Molybdenum-fluorine-doped SnO2 nanoparticles based on 3D interconnected carbon structure as matrix as high-performance lithium-ion anode material

The preparation of nanostructured anode materials which can adapt to lithiation strain with higher structural stability and specific capacity is the primary challenge for the development of lithium-ion batteries (LIBs). Herein, we developed a carbon-coated, fluorine-molybdenum-doped SnO2 (SnO2@C-MoF4) green composite with high long-term cycling stability and specific capacity. The composite materials were prepared by the NaCl template method. The carbonaceous composites prepared by the NaCl template method will form a three-dimensional (3D) interconnected carbon structure, which can well alleviate the problem of the large volume change of SnO2 during the lithium intercalation/delithiation process.

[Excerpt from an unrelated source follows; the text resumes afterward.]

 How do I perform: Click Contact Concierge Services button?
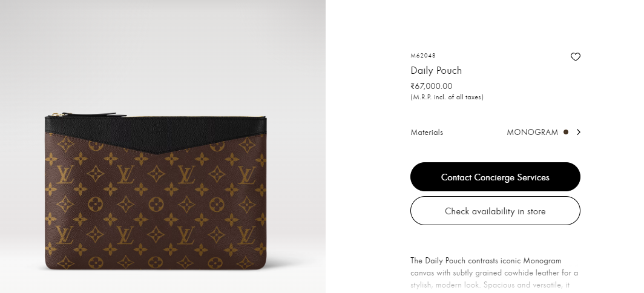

Thereby, under the premise of maintaining a higher specific capacity, it can improve the long-term cycling stability of tin-based lithium-ion battery anode materials to meet the requirements of high-performance lithium-ion battery anode materials. The SnO2@C-MoF4 composites prepared by the template method have an outstanding specific capacity (845.10 mAh/g) at 0.2 A/g, and superior cycling stability (749.19 mAh/g) was obtained after 800 charge-discharge cycles at 1.0 A/g.